Giovedì 2 Luglio 2020 di Pasquale Esposito
Un malore improvviso, nel cuore della notte. Un arresto cardiocircolatorio, o forse un aneurisma, se ne è andato così Gianpaolo Leonetti, 78 anni (era nato l'11 febbraio 1942), trovato senza vita ieri mattina nella sua casa, Villa Poggio Fiorito, là dove comincia via Aniello Falcone. La notizia è cominciata a diffondersi alla conclusione del funerale di Rosario Rusciano, nella chiesa di San Pasquale: e al compianto per la scomparsa dell'uno si è sommato il rimpianto per la dipartita di Gianpaolo Leonetti.
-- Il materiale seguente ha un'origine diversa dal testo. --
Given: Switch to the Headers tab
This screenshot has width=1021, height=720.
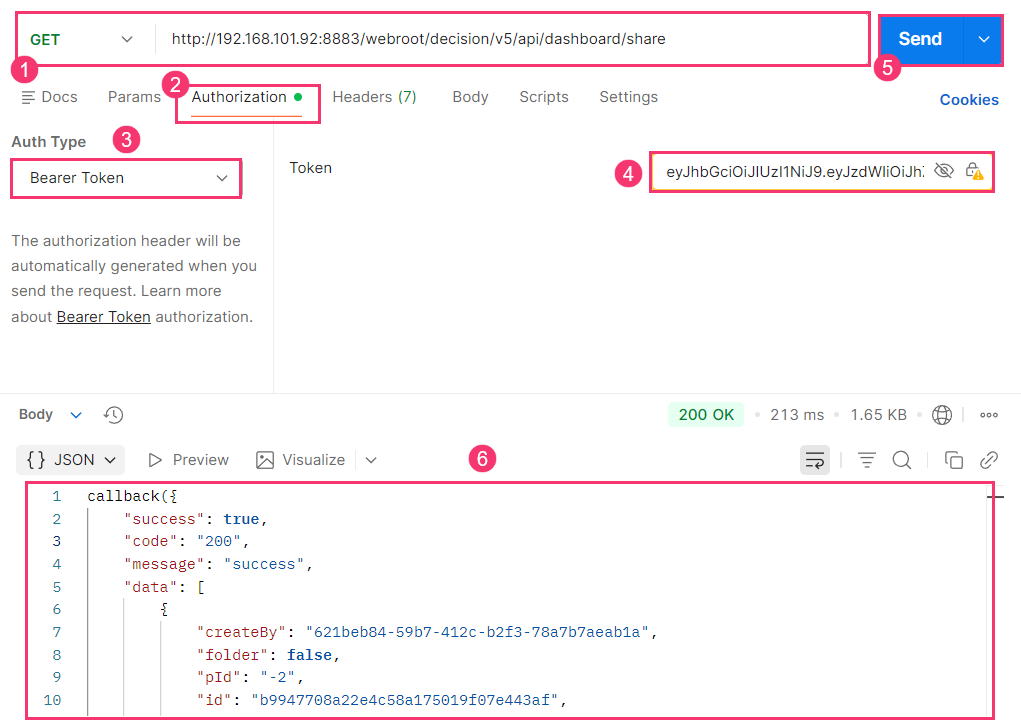Looking at the screenshot, I should 374,97.
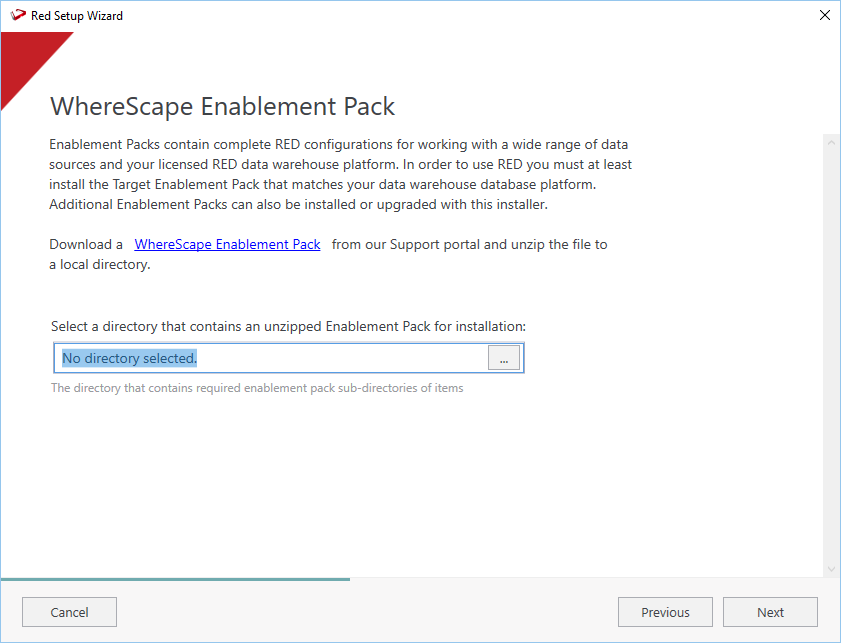
Task: Click the "a local directory" instruction line
Action: tap(100, 265)
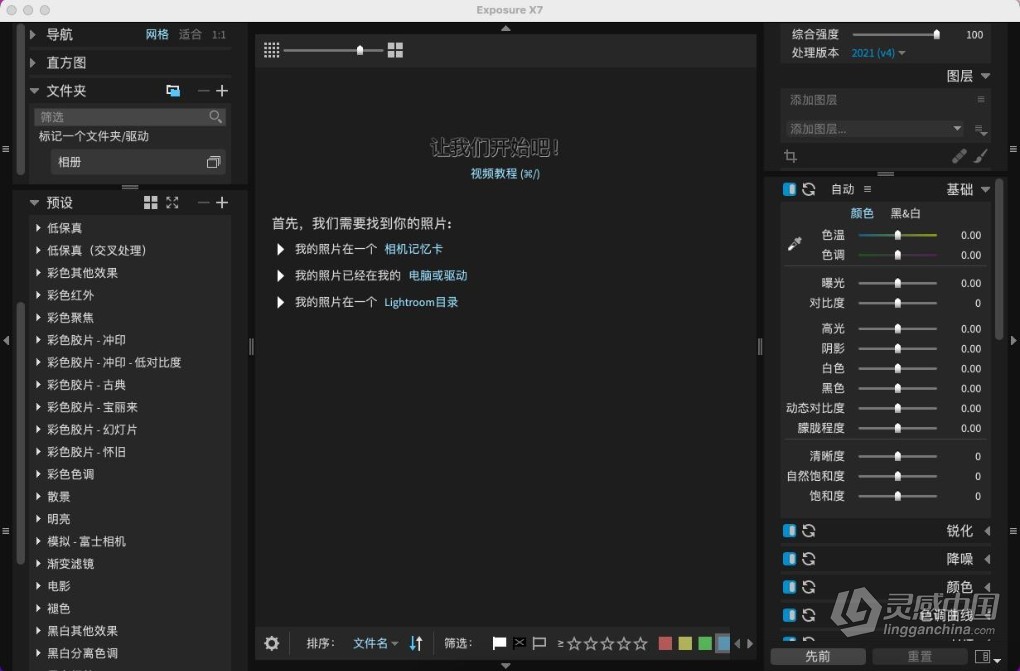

I funerali si terranno a piazza Trieste e Trento, a San Ferdinando, chiesa di cui era confratello, quasi certamente domani, perché si attende l'arrivo dal Brasile, dove vive da anni, di Raffaele Leonetti, il più grande dei figli di Tommaso, conte di Santo Janni, e Laura Caravita di Sirignano, ai quali è dedicato il Premio Leonetti, a cura di Maria Grazia, con l'incondizionato sostegno di tutta la famiglia, e di Gianpaolo in particolare. «Raffaele - commenta Maria Grazia - è per noi, per me, il fratello grande, Gianpaolo era il grande fratello per le sue capacità di comunicazione, di mediazione. Mancherà non solo alla famiglia, ma alla città, ai tanti amici che gli volevano bene». E Sandro Pasca, attuale Soprintendente del Pio Monte afferma: «La scomparsa di Gianpaolo Leonetti è una grossa perdita: incarnava il senso statutario del Pio Monte, assistere i bisognosi. Gianpaolo legava fortemente la sua azione a quella del padre, i ricordi paterni sono stati per lui momento continuo di spinta per portare avanti le iniziative del nostro Istituto».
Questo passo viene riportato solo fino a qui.